Selected passage:

This gathering is really a very small beginning, and we are learning about how to create a place of community, and have much to learn, but very quickly it went from simple to complex. I don’t wish to go into details, but much of the complexity came from the thought that we should do certain things, otherwise our gathering was invalid. Without sharing any details, I wrote to some friends that I felt as if “a whole pile of religious obligation was being laid on my doorstep.” And may I say, lest any jump to quick conclusions, that the religious obligation was not “institutional” in nature, that is not related to the “institutionalization” of church life, but part of common teachings about how house churches should function. And the ideas themselves were not bad ones, but several questions arise in my heart from them, such as: What motivates us to gather? What informs the form that our gatherings take? How do we know when we really get it right?

What strikes me is that much of the rhetoric around so-called “organic” or “New Testament house church” meetings becomes about doing it “right,” “according to the Biblical pattern,” etc. I think this is laudable to desire something that mirrors the 1st century church, and is biblical. But a focus on the “the right way” becomes an ideology, and even if our form is precisely what the 1st century believers did, if that’s as far as it goes, it will be all wrong. These men and women were remarkable. They “turned the world upside down,” and indeed changed history. But I fear sometimes in our zeal to have what is “biblical” we put the cart before the horse.  For instance, we can be so bent on having a meeting where “everyone has a hymn, a word of instruction, a revelation…” etc. (1 Cor 14:26), that we miss the point of why Paul was writing about these things, which is found in 1 Corinthians 13. Over and over again, in scriptures it is emphasized that the aim is love. Love for God, love for one another, and love for the people of the earth. I have deep and high regard for the Bible, but our understanding of its teachings will only be complete when our starting place and our goal is our desire to love as Jesus loved.

Data listing:
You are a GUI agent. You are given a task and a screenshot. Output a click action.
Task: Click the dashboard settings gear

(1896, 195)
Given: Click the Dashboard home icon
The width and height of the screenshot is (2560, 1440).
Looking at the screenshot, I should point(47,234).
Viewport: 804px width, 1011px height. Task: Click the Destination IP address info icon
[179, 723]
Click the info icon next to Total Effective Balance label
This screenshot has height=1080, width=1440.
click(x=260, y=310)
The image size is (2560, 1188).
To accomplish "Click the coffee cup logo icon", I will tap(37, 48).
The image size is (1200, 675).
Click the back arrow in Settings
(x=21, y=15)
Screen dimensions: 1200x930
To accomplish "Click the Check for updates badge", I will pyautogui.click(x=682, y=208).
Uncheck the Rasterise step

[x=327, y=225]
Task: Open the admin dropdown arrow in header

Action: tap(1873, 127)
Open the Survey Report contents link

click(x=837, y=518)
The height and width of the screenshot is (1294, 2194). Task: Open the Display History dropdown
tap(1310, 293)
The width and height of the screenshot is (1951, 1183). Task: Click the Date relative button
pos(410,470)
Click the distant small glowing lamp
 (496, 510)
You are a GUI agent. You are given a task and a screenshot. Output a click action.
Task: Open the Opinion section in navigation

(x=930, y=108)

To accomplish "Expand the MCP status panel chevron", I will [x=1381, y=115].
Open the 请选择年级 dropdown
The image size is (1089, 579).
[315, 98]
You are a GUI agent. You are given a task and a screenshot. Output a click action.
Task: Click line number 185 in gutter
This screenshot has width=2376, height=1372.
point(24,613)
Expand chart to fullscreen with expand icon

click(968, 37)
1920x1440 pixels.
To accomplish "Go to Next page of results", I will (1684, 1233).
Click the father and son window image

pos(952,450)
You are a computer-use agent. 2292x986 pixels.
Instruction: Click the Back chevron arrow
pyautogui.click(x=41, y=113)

Stated goal 1:
Can you answer these from the reflection on house church gatherings?
(a) What did the writer tell some friends it felt like was being laid on the doorstep?
(b) Which chapter does the writer say holds the point of why Paul wrote about everyone having a hymn, a word of instruction and a revelation?
(c) What three kinds of love does the writer name as the aim?
Stated goal 2:
Could you extend the reflection on house church gatherings, picking up after its last sentence?

Output 1:
(a) A whole pile of religious obligation.
(b) 1 Corinthians 13.
(c) Love for God, love for one another, and love for the people of the earth.

Output 2:
The thing is we tend to speak of love as a kind of an add-on. We emphasize many other things, and then as an afterthought we say, “and yes, love is important too.” In the body of Christ when we try to emulate the 1st century church, we focus on form, structure, church government, modern day apostles, discipleship, groups of 12 (G12), cell groups, house churches, the gifts of the Spirit, church planting strategy, etc, and then because we know we should, we say, “and of course we need to love too…” And if anyone brings up the importance of love, there will be all kinds of ways to get off that subject, and back onto the important subjects like “What was the structure of the biblical new testament church?” or “What is the biblical strategy for planting churches?” or “What does a New Testament gathering look like?” All these are indeed important, but if we have not love…

When I wrote these things to some co-workers, one of them, wrote back the following:

“…the simple things are most often neglected while often being the most significant and profound. No planning, special gifts or strategy is needed, it’s something that every person can do, no matter their physical or mental condition.”

He then wrote about his sister Joy, who was severely handicapped from birth and was not able to walk, speak much, or to be easily understood when she did speak, and yet Joy had an amazing and deep ability to love everyone.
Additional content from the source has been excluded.